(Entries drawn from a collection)
========================

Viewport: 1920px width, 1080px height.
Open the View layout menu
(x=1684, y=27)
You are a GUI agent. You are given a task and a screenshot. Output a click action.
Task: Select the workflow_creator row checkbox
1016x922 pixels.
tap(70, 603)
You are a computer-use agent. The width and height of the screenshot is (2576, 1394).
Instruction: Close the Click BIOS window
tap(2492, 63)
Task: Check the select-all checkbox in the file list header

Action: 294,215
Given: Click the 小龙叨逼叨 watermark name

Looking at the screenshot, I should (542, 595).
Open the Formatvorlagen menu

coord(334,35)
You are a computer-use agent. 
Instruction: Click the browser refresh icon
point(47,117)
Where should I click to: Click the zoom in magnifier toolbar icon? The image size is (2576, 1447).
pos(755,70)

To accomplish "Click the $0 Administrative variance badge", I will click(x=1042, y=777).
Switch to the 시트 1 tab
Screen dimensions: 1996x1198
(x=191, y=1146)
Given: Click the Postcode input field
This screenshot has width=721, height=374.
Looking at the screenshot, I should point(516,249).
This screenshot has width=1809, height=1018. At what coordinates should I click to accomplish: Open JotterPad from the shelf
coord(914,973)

========================

Change every occurrence of "checkbox" in the records above to "check box", and reproduce all records with nothing else altered.

RESPONSE ::
Viewport: 1920px width, 1080px height.
Open the View layout menu
(x=1684, y=27)
You are a GUI agent. You are given a task and a screenshot. Output a click action.
Task: Select the workflow_creator row check box
1016x922 pixels.
tap(70, 603)
You are a computer-use agent. The width and height of the screenshot is (2576, 1394).
Instruction: Close the Click BIOS window
tap(2492, 63)
Task: Check the select-all check box in the file list header

Action: 294,215
Given: Click the 小龙叨逼叨 watermark name

Looking at the screenshot, I should (542, 595).
Open the Formatvorlagen menu

coord(334,35)
You are a computer-use agent. 
Instruction: Click the browser refresh icon
point(47,117)
Where should I click to: Click the zoom in magnifier toolbar icon? The image size is (2576, 1447).
pos(755,70)

To accomplish "Click the $0 Administrative variance badge", I will click(x=1042, y=777).
Switch to the 시트 1 tab
Screen dimensions: 1996x1198
(x=191, y=1146)
Given: Click the Postcode input field
This screenshot has width=721, height=374.
Looking at the screenshot, I should point(516,249).
This screenshot has width=1809, height=1018. At what coordinates should I click to accomplish: Open JotterPad from the shelf
coord(914,973)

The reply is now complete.